● PROBLEM TO WORK ON
When you reach the records below, output each one exactly.

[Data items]

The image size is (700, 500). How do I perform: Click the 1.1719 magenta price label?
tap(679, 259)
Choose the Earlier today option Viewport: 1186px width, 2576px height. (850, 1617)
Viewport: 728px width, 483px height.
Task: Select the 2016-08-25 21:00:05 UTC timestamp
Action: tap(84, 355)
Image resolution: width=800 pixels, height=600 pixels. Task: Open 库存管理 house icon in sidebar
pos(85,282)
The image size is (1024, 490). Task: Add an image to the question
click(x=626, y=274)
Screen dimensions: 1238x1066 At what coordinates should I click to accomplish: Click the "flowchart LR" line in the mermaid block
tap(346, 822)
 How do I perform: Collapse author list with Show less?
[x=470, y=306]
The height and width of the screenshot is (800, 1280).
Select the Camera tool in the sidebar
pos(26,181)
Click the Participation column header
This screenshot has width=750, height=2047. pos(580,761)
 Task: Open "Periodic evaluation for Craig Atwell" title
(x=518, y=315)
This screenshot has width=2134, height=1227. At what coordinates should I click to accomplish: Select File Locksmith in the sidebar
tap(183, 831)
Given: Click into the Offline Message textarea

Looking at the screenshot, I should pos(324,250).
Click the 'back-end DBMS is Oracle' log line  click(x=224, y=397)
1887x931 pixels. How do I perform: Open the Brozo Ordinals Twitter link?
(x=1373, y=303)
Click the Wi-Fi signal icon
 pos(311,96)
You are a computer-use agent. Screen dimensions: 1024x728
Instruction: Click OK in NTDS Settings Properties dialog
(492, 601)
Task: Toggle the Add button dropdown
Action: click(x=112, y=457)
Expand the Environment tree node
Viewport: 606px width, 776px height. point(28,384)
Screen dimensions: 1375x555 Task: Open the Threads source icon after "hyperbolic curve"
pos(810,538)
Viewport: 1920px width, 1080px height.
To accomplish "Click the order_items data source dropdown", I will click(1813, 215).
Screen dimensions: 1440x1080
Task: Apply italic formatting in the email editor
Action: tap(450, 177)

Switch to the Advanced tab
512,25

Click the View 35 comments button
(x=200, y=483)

● SOLVED PROBLEM
The image size is (700, 500). How do I perform: Click the 1.1719 magenta price label?
tap(679, 259)
Choose the Earlier today option Viewport: 1186px width, 2576px height. (850, 1617)
Viewport: 728px width, 483px height.
Task: Select the 2016-08-25 21:00:05 UTC timestamp
Action: tap(84, 355)
Image resolution: width=800 pixels, height=600 pixels. Task: Open 库存管理 house icon in sidebar
pos(85,282)
The image size is (1024, 490). Task: Add an image to the question
click(x=626, y=274)
Screen dimensions: 1238x1066 At what coordinates should I click to accomplish: Click the "flowchart LR" line in the mermaid block
tap(346, 822)
 How do I perform: Collapse author list with Show less?
[x=470, y=306]
The height and width of the screenshot is (800, 1280).
Select the Camera tool in the sidebar
pos(26,181)
Click the Participation column header
This screenshot has width=750, height=2047. pos(580,761)
 Task: Open "Periodic evaluation for Craig Atwell" title
(x=518, y=315)
This screenshot has width=2134, height=1227. At what coordinates should I click to accomplish: Select File Locksmith in the sidebar
tap(183, 831)
Given: Click into the Offline Message textarea

Looking at the screenshot, I should pos(324,250).
Click the 'back-end DBMS is Oracle' log line  click(x=224, y=397)
1887x931 pixels. How do I perform: Open the Brozo Ordinals Twitter link?
(x=1373, y=303)
Click the Wi-Fi signal icon
 pos(311,96)
You are a computer-use agent. Screen dimensions: 1024x728
Instruction: Click OK in NTDS Settings Properties dialog
(492, 601)
Task: Toggle the Add button dropdown
Action: click(x=112, y=457)
Expand the Environment tree node
Viewport: 606px width, 776px height. point(28,384)
Screen dimensions: 1375x555 Task: Open the Threads source icon after "hyperbolic curve"
pos(810,538)
Viewport: 1920px width, 1080px height.
To accomplish "Click the order_items data source dropdown", I will click(1813, 215).
Screen dimensions: 1440x1080
Task: Apply italic formatting in the email editor
Action: tap(450, 177)

Switch to the Advanced tab
512,25

Click the View 35 comments button
(x=200, y=483)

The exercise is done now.